With The Phantom Menace, of course, that isn’t the case–the midichlorian thing is basically a clumsy ass pull that fails in the magic department just as hard as Jar-Jar Binks does at comic relief.  But it doesn’t fail because it over-explains things, it fails because it explains the magic in a way that doesn’t allow room to explore the implications.  As much as I hate to admit it, Lucas could have pulled off the midichlorian thing if the implications had been relevant to more things in the story than just a simple plot point.

This is where Sanderson’s first law comes in.  Basically, Sanderson’s first law states that there’s an inverse relationship to how well the magic can induce wonder versus how well the magic can advance the plot.  In order to advance the plot through magic, you have to explain how the magic works to some degree, and that’s going to take away from the sense of wonder.
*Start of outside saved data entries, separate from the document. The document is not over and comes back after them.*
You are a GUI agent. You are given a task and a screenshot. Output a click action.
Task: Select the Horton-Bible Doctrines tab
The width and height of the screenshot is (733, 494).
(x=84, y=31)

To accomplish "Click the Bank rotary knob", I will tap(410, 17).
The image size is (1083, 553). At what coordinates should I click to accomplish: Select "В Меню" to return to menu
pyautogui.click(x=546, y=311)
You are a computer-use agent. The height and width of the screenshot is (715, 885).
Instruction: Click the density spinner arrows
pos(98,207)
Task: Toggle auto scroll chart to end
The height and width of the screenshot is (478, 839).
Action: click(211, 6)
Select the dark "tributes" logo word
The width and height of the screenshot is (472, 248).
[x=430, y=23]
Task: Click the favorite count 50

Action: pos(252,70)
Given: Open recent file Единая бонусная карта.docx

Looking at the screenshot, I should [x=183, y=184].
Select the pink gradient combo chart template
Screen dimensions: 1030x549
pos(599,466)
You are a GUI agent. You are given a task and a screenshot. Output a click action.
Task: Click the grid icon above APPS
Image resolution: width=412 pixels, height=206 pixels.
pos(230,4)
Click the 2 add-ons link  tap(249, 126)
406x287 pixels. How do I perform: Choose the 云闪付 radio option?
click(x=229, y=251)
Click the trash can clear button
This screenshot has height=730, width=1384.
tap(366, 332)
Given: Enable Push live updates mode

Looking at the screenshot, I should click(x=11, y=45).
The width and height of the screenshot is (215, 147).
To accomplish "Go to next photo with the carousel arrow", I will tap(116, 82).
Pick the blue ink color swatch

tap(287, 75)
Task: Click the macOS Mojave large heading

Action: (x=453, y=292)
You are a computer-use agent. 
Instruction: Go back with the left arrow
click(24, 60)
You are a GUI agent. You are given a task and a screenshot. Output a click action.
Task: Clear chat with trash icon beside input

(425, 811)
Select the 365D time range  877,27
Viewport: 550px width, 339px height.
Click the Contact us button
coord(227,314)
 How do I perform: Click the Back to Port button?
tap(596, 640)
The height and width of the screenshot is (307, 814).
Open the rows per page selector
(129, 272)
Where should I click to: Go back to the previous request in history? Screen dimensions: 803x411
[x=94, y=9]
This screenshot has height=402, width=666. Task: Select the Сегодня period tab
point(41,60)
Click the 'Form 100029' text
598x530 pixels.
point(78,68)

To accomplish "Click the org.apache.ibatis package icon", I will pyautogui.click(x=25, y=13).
But as we’ve just shown, that isn’t always the case.  Sometimes the sense of wonder gets even stronger the more the magic gets explained.  This is especially true in science fiction that follows the one big lie approach, where one thing (wormholes, reactionless drives, time travel) is truly fantastic and everything else more or less follows the laws of physics as we understand them; in order to maintain the suspension of disbelief, the story is basically forced to explore all the implications of the magic, often to great detail.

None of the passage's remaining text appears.